- Set problem
Change "computer-use agent" to "desktop agent" everywhere in these lines, leaving all other text unchanged.

(Data listing)
BEGIN

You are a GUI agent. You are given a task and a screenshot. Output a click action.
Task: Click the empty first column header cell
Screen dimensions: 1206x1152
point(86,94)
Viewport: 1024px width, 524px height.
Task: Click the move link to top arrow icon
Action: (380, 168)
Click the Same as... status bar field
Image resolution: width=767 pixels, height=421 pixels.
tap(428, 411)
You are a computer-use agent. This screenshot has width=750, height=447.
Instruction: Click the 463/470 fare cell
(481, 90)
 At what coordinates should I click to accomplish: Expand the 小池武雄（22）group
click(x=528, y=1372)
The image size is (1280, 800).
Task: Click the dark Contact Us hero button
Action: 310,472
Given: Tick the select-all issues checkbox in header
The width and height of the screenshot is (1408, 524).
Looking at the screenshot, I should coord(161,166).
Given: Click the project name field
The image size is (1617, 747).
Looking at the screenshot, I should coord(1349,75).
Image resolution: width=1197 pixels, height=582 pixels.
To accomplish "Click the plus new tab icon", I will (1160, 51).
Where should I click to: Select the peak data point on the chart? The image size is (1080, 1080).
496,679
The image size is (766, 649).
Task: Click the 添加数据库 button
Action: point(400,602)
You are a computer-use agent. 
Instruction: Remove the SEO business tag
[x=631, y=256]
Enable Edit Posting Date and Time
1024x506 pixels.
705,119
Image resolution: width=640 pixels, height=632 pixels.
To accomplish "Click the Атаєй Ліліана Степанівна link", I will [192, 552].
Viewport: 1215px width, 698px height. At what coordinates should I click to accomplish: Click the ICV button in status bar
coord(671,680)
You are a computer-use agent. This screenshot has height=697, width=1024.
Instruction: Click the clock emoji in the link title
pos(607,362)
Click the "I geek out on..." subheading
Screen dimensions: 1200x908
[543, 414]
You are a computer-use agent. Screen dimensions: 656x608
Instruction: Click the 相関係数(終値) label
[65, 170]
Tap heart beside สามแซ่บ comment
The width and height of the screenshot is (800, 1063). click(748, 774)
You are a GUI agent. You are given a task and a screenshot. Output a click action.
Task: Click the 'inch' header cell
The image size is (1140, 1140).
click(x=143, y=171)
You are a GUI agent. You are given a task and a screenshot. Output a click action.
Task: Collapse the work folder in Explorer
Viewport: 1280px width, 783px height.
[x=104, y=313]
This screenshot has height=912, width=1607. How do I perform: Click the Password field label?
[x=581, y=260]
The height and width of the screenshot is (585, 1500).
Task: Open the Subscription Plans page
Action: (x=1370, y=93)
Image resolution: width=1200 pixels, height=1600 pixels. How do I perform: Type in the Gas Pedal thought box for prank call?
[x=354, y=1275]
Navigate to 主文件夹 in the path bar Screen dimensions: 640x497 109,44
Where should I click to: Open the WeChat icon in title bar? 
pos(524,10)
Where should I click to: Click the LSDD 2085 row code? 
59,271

END

- The result
You are a GUI agent. You are given a task and a screenshot. Output a click action.
Task: Click the empty first column header cell
Screen dimensions: 1206x1152
point(86,94)
Viewport: 1024px width, 524px height.
Task: Click the move link to top arrow icon
Action: (380, 168)
Click the Same as... status bar field
Image resolution: width=767 pixels, height=421 pixels.
tap(428, 411)
You are a desktop agent. This screenshot has width=750, height=447.
Instruction: Click the 463/470 fare cell
(481, 90)
 At what coordinates should I click to accomplish: Expand the 小池武雄（22）group
click(x=528, y=1372)
The image size is (1280, 800).
Task: Click the dark Contact Us hero button
Action: 310,472
Given: Tick the select-all issues checkbox in header
The width and height of the screenshot is (1408, 524).
Looking at the screenshot, I should coord(161,166).
Given: Click the project name field
The image size is (1617, 747).
Looking at the screenshot, I should coord(1349,75).
Image resolution: width=1197 pixels, height=582 pixels.
To accomplish "Click the plus new tab icon", I will (1160, 51).
Where should I click to: Select the peak data point on the chart? The image size is (1080, 1080).
496,679
The image size is (766, 649).
Task: Click the 添加数据库 button
Action: point(400,602)
You are a desktop agent. 
Instruction: Remove the SEO business tag
[x=631, y=256]
Enable Edit Posting Date and Time
1024x506 pixels.
705,119
Image resolution: width=640 pixels, height=632 pixels.
To accomplish "Click the Атаєй Ліліана Степанівна link", I will [192, 552].
Viewport: 1215px width, 698px height. At what coordinates should I click to accomplish: Click the ICV button in status bar
coord(671,680)
You are a desktop agent. This screenshot has height=697, width=1024.
Instruction: Click the clock emoji in the link title
pos(607,362)
Click the "I geek out on..." subheading
Screen dimensions: 1200x908
[543, 414]
You are a desktop agent. Screen dimensions: 656x608
Instruction: Click the 相関係数(終値) label
[65, 170]
Tap heart beside สามแซ่บ comment
The width and height of the screenshot is (800, 1063). click(748, 774)
You are a GUI agent. You are given a task and a screenshot. Output a click action.
Task: Click the 'inch' header cell
The image size is (1140, 1140).
click(x=143, y=171)
You are a GUI agent. You are given a task and a screenshot. Output a click action.
Task: Collapse the work folder in Explorer
Viewport: 1280px width, 783px height.
[x=104, y=313]
This screenshot has height=912, width=1607. How do I perform: Click the Password field label?
[x=581, y=260]
The height and width of the screenshot is (585, 1500).
Task: Open the Subscription Plans page
Action: (x=1370, y=93)
Image resolution: width=1200 pixels, height=1600 pixels. How do I perform: Type in the Gas Pedal thought box for prank call?
[x=354, y=1275]
Navigate to 主文件夹 in the path bar Screen dimensions: 640x497 109,44
Where should I click to: Open the WeChat icon in title bar? 
pos(524,10)
Where should I click to: Click the LSDD 2085 row code? 
59,271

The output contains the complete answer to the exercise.